Musharraf is a “proclaimed offender” and there’s no need for a warrant for this arrest, PTI reported today, citing Chaudhry Zulfiqar Ali, prosecutor at the Federal Investigation Agency. Musharraf lives in Dubai and London and plans to return to Pakistan on Jan. 25 or Jan. 27, according to the report.

Musharraf is subject to arrest because of allegations that he had a role in the conspiracy to assassinate former Prime Minister Benazir Bhutto in 2007. His return will insert Musharraf into the center of an ongoing crisis that has the makings of a potential coup, the Daily Telegraph declares. Tensions have grown between the Pakistani military and civilian leaders, in part because of reports that the administration of President Ali Asif Zardari reached out for U.S. help to blunt the power of the generals to control the country.

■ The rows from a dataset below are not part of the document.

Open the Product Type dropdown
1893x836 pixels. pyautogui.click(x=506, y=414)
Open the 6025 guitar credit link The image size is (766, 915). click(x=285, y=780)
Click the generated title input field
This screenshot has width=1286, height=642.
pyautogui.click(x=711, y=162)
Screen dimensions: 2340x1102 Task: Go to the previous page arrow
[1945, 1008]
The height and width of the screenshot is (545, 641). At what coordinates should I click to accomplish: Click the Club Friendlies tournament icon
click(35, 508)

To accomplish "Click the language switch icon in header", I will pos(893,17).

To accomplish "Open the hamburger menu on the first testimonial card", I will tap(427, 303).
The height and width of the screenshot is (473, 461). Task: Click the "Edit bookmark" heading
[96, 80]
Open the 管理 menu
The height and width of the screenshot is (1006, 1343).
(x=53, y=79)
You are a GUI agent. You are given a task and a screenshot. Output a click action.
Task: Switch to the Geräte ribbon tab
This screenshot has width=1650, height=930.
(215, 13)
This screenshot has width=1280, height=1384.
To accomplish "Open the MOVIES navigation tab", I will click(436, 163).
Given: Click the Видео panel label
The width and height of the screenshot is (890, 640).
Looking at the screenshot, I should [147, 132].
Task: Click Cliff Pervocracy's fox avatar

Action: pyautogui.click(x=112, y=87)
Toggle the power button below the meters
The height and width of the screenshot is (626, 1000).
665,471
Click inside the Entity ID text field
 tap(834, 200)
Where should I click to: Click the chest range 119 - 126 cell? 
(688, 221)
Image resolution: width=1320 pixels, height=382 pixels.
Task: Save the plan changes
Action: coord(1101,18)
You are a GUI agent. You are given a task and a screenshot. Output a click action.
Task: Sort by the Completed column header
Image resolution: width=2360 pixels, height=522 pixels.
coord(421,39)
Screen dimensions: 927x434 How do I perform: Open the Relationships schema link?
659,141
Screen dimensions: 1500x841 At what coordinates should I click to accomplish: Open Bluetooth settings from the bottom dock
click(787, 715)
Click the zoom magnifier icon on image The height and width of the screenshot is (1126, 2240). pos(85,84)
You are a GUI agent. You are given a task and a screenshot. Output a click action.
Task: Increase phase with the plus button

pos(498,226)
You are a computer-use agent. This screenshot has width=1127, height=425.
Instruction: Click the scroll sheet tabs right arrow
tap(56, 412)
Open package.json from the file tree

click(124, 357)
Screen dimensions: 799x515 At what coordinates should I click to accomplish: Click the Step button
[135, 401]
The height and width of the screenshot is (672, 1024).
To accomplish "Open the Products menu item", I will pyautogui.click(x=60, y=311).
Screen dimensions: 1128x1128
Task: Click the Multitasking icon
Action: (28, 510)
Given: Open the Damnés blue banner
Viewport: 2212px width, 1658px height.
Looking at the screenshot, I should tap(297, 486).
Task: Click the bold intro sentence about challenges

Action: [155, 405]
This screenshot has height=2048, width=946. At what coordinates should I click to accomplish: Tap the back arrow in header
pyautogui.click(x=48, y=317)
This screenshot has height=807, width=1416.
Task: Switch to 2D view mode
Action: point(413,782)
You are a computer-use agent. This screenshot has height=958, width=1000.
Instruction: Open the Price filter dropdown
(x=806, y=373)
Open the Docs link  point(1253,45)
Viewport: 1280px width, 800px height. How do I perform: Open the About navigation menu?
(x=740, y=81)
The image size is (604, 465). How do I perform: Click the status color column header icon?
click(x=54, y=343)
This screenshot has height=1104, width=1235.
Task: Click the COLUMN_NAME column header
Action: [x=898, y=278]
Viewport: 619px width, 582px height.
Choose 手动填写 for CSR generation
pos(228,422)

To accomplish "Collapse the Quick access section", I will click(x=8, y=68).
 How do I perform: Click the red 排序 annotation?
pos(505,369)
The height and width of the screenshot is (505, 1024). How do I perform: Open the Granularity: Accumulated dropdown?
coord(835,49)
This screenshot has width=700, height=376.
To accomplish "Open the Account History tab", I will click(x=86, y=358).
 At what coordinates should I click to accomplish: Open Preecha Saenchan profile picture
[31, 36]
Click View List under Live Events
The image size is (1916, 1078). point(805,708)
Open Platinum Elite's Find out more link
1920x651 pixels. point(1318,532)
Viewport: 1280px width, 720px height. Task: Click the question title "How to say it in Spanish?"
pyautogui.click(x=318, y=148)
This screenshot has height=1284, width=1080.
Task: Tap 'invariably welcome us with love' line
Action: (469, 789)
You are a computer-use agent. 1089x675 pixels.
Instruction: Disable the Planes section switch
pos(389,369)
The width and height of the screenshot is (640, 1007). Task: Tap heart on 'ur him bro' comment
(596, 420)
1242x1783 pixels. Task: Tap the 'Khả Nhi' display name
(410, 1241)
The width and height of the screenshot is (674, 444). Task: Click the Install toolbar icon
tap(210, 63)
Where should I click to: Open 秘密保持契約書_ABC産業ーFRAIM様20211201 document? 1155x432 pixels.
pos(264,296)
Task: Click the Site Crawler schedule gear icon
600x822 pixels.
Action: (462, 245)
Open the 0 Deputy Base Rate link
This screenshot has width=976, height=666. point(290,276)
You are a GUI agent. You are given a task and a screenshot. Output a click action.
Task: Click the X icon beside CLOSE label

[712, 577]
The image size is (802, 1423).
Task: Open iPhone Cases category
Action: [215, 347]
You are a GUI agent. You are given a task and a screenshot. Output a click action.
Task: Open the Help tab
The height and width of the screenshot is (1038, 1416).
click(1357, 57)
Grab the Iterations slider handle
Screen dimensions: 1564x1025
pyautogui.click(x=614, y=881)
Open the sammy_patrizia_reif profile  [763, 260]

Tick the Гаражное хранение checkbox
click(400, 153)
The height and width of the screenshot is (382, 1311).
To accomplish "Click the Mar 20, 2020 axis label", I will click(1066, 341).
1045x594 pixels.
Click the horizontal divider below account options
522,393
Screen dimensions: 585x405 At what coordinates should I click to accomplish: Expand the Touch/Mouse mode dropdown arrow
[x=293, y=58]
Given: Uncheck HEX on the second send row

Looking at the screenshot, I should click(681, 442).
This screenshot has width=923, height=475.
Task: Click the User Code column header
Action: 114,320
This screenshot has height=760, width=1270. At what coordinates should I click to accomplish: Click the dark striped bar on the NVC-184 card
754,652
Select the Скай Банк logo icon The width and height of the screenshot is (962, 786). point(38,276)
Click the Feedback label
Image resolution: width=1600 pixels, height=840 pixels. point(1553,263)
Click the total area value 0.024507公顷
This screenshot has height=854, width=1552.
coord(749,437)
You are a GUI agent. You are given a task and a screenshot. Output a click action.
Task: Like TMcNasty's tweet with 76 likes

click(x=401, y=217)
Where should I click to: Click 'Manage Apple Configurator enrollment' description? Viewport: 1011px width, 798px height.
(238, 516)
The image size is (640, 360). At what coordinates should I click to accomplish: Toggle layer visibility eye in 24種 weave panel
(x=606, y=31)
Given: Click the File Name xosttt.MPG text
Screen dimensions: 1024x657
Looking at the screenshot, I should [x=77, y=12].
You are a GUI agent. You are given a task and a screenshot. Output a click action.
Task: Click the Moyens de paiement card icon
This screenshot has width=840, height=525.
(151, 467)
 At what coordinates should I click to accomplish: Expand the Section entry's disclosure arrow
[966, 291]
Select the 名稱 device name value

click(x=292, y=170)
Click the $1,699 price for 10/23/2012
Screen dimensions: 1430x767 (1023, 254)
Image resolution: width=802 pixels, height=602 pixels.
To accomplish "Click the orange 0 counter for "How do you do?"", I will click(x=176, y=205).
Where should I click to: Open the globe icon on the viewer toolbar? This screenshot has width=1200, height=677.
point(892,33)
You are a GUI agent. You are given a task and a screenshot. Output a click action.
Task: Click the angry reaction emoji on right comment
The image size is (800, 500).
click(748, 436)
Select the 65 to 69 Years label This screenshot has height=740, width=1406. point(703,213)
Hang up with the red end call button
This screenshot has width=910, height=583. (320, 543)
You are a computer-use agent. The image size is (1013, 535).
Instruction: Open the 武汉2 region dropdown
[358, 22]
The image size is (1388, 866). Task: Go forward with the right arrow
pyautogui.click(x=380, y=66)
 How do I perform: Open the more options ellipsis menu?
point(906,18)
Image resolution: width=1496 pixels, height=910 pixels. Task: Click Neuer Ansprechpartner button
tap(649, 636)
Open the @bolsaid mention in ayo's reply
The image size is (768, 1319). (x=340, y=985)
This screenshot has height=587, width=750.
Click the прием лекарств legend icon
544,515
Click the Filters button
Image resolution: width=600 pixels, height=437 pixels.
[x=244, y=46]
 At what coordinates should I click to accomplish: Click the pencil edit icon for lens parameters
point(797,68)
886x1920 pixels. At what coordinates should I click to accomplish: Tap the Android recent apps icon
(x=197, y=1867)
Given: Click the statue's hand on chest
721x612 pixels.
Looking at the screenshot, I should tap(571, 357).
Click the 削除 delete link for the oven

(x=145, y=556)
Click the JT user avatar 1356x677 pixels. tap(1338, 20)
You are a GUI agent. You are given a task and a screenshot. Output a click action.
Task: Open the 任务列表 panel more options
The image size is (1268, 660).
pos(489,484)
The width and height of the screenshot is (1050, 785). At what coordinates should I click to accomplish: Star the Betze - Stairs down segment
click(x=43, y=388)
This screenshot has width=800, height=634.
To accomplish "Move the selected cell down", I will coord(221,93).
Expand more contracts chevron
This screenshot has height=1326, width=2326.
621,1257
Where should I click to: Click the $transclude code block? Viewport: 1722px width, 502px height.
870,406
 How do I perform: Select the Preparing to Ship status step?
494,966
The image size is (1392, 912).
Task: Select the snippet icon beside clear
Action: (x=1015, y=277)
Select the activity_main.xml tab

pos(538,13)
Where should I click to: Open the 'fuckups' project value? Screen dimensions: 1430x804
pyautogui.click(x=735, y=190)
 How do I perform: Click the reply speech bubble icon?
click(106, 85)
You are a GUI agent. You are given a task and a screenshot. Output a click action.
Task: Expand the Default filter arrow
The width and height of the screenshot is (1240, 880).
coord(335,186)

The government and army are at loggerhead trading allegations over a memo allegedly sent to US military chiefs by senior officials asking for support to reduce military influence.

Yusuf Gilani, the country's prime minister, has said publicly Pakistan's generals are behaving as though they were a "state within a state".

Musharraf is not arriving quietly. Even as he hopes for a political comeback, Musharraf suggested Pakistan could align itself with Israel in a recent interview, remarks that Pakistan's Dawn said could damage Musharraf's standing with extremists in Pakistan.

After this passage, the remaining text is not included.